Right before I got out of the Army in 1981, I was the adjutant of my artillery battalion in the 101st Airborne Division (Air Assault). As such, I was the administrative officer for my unit. As anyone who has been around the military would know, the paperwork was voluminous. I was young and inexperienced and I didn’t know how to deal with it. The crusty old sergeant who ran the section taught me a trick: Throw it away. That’s right: I used to keep all the stuff that came to me through normal distribution in a special desk drawer. Every week or so I would take out the bottom third of the stack and toss it in the waste basket. Every now and then someone contacted us about our failure to respond, but there was never anything so serious that I couldn’t resolve with an ever so sincere apology.


The VA seems to have a similar management philosophy. If you end up with too many medical diagnostic procedures having been ordered, just cancel them. Toss them in the proverbial electronic trash can. That is one way of cutting a backlog, but it is not a good way – and it is not one that can be fixed with a mea culpa and promise to do better. This recent USA today article is truly disturbing.

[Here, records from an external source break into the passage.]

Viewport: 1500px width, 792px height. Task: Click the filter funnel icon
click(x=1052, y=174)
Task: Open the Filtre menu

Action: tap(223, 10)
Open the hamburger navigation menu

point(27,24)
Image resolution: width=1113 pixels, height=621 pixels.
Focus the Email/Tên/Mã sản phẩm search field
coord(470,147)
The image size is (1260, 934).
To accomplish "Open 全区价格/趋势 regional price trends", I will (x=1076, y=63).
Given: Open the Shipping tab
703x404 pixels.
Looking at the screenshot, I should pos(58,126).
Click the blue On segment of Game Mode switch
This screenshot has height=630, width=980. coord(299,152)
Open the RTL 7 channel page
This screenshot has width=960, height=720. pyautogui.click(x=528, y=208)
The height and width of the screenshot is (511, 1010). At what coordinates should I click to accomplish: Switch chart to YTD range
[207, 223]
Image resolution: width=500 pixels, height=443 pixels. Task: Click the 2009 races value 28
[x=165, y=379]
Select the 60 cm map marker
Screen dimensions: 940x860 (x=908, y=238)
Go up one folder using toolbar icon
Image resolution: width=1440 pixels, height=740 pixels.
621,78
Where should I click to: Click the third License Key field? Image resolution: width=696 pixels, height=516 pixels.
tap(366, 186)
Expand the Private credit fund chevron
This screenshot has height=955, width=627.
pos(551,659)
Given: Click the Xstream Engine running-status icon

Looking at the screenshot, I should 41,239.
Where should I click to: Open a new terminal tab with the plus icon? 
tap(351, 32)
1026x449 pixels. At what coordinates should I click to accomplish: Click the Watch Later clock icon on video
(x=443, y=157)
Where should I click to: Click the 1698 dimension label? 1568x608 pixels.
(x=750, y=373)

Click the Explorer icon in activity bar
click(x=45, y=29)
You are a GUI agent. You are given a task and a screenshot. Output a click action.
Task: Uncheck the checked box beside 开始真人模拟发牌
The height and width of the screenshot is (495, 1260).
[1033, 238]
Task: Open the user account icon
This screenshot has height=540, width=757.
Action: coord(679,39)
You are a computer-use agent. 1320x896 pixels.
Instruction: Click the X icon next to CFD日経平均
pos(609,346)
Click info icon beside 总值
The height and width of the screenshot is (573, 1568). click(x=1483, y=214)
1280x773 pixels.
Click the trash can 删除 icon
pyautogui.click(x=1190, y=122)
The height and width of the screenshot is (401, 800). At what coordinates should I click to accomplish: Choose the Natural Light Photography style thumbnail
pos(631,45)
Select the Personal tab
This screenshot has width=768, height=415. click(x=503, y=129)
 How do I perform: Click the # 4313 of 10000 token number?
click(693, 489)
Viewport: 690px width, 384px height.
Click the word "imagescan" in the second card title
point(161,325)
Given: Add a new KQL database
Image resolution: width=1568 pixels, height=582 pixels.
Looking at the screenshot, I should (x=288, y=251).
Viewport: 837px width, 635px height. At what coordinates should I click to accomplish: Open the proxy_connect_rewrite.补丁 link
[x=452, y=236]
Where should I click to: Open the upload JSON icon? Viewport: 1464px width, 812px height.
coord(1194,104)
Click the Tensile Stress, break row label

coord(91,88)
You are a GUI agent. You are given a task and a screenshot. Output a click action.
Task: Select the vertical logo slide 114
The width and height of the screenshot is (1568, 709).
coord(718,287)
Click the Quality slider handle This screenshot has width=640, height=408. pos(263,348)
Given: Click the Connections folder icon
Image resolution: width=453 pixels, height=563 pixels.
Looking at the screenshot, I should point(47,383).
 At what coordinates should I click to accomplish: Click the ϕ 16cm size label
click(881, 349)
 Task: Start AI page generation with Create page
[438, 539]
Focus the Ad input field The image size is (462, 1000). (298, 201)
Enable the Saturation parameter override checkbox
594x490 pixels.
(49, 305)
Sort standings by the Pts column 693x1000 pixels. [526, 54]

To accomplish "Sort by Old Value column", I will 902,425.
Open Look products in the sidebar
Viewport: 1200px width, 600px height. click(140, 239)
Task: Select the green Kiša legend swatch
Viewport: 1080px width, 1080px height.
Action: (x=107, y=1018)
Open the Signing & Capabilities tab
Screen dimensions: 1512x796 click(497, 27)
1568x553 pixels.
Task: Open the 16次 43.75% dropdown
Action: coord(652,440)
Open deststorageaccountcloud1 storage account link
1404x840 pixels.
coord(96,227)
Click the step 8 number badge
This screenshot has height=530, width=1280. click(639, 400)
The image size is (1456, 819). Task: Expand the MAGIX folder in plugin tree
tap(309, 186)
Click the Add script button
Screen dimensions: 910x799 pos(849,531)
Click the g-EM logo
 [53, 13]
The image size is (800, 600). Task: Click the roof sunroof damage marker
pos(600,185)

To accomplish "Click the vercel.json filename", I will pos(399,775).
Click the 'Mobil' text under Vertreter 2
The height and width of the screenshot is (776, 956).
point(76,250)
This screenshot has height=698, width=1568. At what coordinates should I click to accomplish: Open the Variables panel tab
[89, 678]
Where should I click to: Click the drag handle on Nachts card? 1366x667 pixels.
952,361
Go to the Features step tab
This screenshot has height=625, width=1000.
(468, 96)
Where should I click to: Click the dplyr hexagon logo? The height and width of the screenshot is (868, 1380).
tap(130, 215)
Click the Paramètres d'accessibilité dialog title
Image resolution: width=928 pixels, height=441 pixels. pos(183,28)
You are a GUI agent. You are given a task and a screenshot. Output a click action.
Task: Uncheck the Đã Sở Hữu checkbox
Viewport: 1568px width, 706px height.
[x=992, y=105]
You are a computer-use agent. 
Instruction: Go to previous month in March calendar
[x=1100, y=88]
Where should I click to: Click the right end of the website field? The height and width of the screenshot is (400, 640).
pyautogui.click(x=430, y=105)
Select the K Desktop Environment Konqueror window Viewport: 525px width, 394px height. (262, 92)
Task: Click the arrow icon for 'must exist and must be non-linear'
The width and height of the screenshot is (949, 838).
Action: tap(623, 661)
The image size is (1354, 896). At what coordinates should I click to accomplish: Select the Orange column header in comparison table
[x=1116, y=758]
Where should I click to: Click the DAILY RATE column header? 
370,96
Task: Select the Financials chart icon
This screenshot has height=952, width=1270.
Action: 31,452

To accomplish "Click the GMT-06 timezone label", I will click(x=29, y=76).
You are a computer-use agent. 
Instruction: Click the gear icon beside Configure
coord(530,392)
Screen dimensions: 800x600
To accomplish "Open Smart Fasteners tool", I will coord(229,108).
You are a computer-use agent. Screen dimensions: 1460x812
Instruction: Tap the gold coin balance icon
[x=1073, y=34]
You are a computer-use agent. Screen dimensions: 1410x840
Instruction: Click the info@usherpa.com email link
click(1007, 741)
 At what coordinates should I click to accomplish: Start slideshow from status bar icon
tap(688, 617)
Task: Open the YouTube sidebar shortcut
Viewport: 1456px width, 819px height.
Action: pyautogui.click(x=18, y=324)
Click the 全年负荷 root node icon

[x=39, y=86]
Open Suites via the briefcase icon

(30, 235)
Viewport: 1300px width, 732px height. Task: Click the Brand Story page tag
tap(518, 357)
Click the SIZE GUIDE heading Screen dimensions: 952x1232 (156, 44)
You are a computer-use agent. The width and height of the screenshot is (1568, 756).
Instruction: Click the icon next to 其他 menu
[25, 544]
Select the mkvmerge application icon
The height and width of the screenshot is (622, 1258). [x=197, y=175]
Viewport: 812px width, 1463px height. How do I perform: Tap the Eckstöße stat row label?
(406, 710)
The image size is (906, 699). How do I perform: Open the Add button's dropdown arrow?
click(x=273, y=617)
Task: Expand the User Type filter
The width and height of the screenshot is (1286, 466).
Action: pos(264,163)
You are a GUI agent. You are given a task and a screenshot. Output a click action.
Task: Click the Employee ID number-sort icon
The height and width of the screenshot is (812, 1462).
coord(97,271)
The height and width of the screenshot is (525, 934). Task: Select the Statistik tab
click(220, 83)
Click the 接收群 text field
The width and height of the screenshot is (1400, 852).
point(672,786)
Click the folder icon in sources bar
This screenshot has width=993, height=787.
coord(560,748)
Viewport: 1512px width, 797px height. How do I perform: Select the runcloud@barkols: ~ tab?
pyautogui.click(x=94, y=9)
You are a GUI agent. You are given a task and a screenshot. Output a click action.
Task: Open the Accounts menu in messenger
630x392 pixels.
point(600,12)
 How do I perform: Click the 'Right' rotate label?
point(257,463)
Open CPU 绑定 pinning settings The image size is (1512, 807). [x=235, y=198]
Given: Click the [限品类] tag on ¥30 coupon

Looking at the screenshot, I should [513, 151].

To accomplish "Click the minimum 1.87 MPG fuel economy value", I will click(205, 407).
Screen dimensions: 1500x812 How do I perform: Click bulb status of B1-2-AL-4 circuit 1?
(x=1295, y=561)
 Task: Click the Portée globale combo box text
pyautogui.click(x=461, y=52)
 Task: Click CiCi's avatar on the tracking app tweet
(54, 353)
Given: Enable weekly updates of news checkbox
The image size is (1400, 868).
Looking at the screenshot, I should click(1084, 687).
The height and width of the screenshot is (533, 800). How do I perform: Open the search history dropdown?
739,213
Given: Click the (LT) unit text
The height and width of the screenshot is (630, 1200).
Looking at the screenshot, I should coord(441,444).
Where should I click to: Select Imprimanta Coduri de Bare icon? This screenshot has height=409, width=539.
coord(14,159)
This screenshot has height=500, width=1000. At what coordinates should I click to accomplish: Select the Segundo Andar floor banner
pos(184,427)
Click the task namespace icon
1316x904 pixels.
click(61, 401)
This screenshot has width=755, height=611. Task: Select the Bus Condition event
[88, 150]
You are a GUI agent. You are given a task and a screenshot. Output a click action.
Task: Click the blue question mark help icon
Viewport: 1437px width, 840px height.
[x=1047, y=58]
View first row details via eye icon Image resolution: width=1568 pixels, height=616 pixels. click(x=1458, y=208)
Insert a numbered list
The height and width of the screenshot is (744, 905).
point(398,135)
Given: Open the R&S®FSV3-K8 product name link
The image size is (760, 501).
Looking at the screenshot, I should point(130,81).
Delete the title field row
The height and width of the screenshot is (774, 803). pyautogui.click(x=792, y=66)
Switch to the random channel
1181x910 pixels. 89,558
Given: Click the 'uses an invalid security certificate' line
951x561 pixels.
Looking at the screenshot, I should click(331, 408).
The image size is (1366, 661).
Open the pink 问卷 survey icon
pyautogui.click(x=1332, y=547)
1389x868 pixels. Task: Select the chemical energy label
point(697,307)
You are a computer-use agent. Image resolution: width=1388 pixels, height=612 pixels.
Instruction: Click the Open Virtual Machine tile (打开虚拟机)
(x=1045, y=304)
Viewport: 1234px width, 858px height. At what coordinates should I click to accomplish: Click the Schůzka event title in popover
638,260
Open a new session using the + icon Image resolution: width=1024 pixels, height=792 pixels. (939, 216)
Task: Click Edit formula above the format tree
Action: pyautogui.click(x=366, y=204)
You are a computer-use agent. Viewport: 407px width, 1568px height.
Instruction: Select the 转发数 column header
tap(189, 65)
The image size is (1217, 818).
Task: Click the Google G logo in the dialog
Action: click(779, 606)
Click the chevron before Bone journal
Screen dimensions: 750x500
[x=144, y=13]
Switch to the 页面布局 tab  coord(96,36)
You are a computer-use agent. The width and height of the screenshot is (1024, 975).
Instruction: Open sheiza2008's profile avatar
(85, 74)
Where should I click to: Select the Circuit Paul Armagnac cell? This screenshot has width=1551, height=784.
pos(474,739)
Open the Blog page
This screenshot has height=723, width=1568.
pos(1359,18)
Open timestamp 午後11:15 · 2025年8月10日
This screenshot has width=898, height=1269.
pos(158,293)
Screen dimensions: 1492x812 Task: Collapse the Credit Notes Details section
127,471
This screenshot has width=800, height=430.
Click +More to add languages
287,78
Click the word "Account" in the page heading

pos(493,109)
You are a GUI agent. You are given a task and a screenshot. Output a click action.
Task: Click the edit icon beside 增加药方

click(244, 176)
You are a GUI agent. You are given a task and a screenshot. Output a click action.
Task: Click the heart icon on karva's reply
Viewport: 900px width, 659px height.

It appears that the VA cancelled over a quarter million radiology studies. Just wiped them out. Why is not clear?


For individual patients, the consequences of not getting a needed study could be catastrophic. Worse, it’s not like these patients would necessarily know why something was cancelled. Many of us might assume that our doctor had concluded the test was not needed after all. That might even reassure us. And such “reassurance” just might lead to our early demise. Think I am being hyperbolic? A relatively short delay in getting a CT or MRI that would diagnose cancer can, in fact, be the difference between living and dying.


My management trick as a young lieutenant is something I can look back upon and laugh. The VA’s management trick is not funny at all. It’s deadly.